King se desternillaba de risa mientras el hermano de Pacita seguía haciéndose el gracioso. Me dieron ganas de partirle la cara. Me contuve, bien sabe Dios que me contuve. En ese momento salió el tal Fernando y ambos se fueron detrás de las cortinas; a negociar, supongo. Yo intenté volver a la conversación que me interesaba con el hermano de Pacita, que estaba ya un poco alegre de lo que había bebido, sin decir nada de su amigo Iván, que caminaba por el borde que separa a los ebrios de los sobrios. Comenzaba a tutear a la autoridad de los cielos.
—Me extrañó mucho eso que me dijiste del tal Vallona. ¿Tú crees que sería capaz de matar a tanta gente sólo por una venganza?
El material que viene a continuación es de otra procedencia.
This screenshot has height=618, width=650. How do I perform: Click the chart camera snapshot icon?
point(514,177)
—¿Capaz, dices? —sonrió, mientras se asestaba un lingotazo de la metadona que tomaba—. Benito Vallona es capaz de todo. Su familia ha sido la dueña de Vega. Hasta se permitió el lujo de presentarse a alcalde en las elecciones del 82 o el 83, no me acuerdo. Salió elegido por mayoría, los ignorantes creyeron que si él era alcalde iba a traer inversiones a la comarca y, a lo mejor, conseguía mejores contratos para el carbón. Mentira. Asfaltó las calles y caminos por los que sus camiones pasaban todos los días y lo hizo con dinero que no era suyo. Al hijoputa le salió todo gratis. El resto de calles quedaron como estaban. Al final, su cargo le sirvió para recalificar terrenos que antes eran zona verde, para que una constructora de Ponferrada los comprara y especulara con ellos. Todos llenaron el cazo; la otra razón fue mandar levantar una estatua a su abuelo, cuando en realidad era para él: «A Benito Vallona, 1870-1941, benefactor de Vega del Bierzo».
—Pero, cuéntale todo, cuéntale todo —animó Iván.
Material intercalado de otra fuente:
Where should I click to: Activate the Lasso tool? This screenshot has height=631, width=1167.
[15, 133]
—La cabeza —empezó a reírse de repente y le acompañaba Iván—, jeje, la cabeza. Jajajá…
—La cabeza, eso, la cabeza. Jajaja…
Allí estaban los dos, partiéndose de risa, sin que yo supiera de qué iba todo aquello. Aún estuvieron así casi un minuto sin poder contener las carcajadas: lo que me tenían que contar y el alcohol servían de motor a sus risotadas. Seguía sin saber de qué se reían. Me armé de paciencia y esperé, y le digo la verdad, estuve a punto de comenzar a reírme yo también sin saber el porqué. Pero parecía que aquel brote había aminorado y comenzaba a narrarme la historia.
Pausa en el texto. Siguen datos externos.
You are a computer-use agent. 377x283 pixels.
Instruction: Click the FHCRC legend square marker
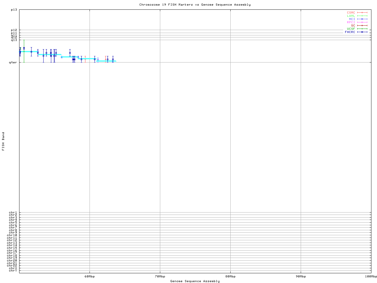point(362,32)
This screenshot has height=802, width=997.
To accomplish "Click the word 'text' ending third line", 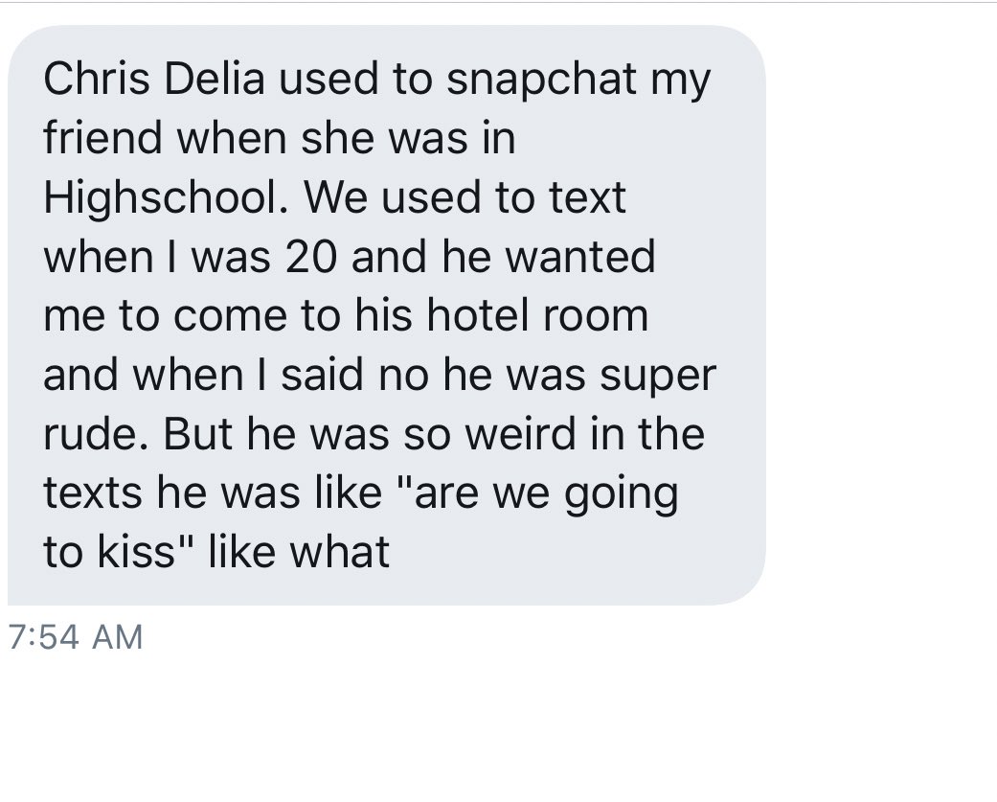I will point(587,197).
—La cabeza de la estatua, jeje, no duró ni veinticuatro horas. Alguien le dio con…
—Alguien, no; cuenta, cuenta.
—Bueno, se sospechaba de Zurdo y Picas. Al parecer le dieron con una maza y le arrancaron la cabeza a la estatua. Y pusieron a su lado con pintura: «Culpable. Pena: muerte en la guillotina». La cabeza no apareció jamás.
—Sí, sí, sí apareció.
—Es verdad, apareció años más tarde en Infierno. Qué susto se llevó aquel tipo cuando vio sobresalir una cabeza del escombro en la galería sexta.
Seguían riéndose, como si hubiesen sido ellos los protagonistas de una trastada de colegio.
—¿Y dónde está esa estatua ahora? —les pregunté.
—En el vertedero.
Otra vez volvieron las carcajadas. De repente se abrió la puerta de aquel club e hizo su aparición un tipo trajeado, pero de manera informal: americana cuidada, corbata, vaqueros de marca. No tendría más de cuarenta años, pero sin canas.
—Hombre, el abogado. Va a ser una noche completa —dijo el hermano de Pacita dirigiéndose a la persona que entraba en ese momento.
En aquel momento no me imaginé, ni por asomo, que la persona que había hecho su aparición allí pudiera tener la clave de tantas cuestiones de Vega.